College is all about finding that certain balance. A balance of friends, homework, extracurriculars and then on top of it all, somehow finding a spare few hours to get a good night’s sleep. Most of us find ourselves tired all day and wide-awake at night. If you are anything like me, you rely on an unhealthy amount of caffeine to get you through the day. But some quality snooze time is one of the most important parts of the day. To help get your sleep schedule back on track, here are some tips:

1. Learn the art of a nap

Luckily for us students, our class schedule typically allows some free time for naps. To prevent grogginess after waking up or not being tired at night, one must learn the art of a nap. One-hour naps are a no-no. The ideal is 10-26 minutes for the perfect power nap if you want to get back to work.

2. Set a regular sleep schedule

Pulling “all-nighters” is a college norm, but be careful not to resort to them too often. In order to get healthy sleep it is important to get into a routine. Go to bed at a regular time and try to consistently wake up at a regular time as well. I typically try to go to bed around 11pm most nights and wake up no later than 9am!

3. Cut down the caffeine!

I used to refuse to be a coffee drinker but now, I can barely go a study session without it. Caffeine consumers must be weary though, because it could prevent some good sleep later on. According to a study done by the Sleep Foundation, even drinking coffee 6 hours before bedtime is disruptive to your sleep.

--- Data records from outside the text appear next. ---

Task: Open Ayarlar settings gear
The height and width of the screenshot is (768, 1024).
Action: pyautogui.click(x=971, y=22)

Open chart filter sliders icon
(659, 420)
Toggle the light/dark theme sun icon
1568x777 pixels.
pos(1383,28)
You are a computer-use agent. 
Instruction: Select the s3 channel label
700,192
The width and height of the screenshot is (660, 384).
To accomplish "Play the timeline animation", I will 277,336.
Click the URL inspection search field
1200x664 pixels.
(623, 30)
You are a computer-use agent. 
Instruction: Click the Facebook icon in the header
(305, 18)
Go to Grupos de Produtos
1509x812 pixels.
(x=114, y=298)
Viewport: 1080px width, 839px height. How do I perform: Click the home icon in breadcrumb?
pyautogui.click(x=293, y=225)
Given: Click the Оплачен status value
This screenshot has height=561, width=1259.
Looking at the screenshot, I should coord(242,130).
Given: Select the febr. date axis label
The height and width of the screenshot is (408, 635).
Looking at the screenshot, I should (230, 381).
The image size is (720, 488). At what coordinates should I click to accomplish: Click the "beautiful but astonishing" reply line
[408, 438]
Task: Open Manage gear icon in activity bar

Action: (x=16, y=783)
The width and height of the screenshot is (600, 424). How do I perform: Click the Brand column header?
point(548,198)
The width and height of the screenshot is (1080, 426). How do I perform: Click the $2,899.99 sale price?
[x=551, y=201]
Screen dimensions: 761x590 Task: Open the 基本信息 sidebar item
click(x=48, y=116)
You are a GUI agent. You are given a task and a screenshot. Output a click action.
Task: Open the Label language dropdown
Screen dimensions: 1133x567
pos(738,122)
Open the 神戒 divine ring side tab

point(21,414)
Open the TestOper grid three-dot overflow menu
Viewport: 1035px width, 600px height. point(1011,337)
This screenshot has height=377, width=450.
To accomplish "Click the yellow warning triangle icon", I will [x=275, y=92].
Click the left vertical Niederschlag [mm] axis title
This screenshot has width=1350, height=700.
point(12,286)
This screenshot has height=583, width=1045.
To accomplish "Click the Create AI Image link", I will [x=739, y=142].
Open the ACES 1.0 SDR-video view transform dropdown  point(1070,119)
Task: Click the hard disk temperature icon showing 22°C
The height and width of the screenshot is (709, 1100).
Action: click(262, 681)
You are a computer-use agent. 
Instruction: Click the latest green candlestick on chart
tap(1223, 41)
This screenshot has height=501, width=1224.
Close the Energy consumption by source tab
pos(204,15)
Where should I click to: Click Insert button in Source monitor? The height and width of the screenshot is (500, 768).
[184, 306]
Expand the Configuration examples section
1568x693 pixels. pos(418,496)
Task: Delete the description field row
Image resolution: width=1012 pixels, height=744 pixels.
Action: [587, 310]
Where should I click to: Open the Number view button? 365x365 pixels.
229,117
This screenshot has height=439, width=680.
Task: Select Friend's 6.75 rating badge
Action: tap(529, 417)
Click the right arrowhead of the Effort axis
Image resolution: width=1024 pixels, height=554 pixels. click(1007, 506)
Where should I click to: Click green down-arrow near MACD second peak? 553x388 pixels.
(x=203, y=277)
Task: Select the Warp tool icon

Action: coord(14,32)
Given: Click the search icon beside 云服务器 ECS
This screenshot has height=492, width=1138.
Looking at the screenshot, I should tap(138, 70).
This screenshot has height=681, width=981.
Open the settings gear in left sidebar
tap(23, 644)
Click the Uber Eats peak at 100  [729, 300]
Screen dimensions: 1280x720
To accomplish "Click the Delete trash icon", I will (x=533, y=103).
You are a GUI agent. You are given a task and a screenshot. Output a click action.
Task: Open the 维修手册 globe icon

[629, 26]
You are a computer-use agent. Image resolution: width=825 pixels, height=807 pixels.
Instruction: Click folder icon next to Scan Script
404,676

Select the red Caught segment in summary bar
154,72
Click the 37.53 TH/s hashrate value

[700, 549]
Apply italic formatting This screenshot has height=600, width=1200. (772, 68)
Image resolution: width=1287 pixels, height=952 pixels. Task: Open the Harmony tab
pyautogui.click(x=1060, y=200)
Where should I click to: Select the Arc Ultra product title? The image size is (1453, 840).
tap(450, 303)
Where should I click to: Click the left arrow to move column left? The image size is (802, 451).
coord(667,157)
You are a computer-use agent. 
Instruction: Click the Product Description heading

4. Put away the technology

One of the biggest contributors to poor sleep is artificial lighting from electronics. These devices emit a blue wavelength that tricks our brains into thinking it’s daytime. Try to avoid sitting on your laptop, cellphone or iPad for too long before bed.

5. Work out wisely

 

Those who workout regularly report higher-quality shut-eye. It’s okay if running or lifting weights isn’t for you – a simple walk and enjoying scenery will help you sleep better! Be sure to get your exercise 3-4 hours before bedtime in case a post-workout energy burst hits you.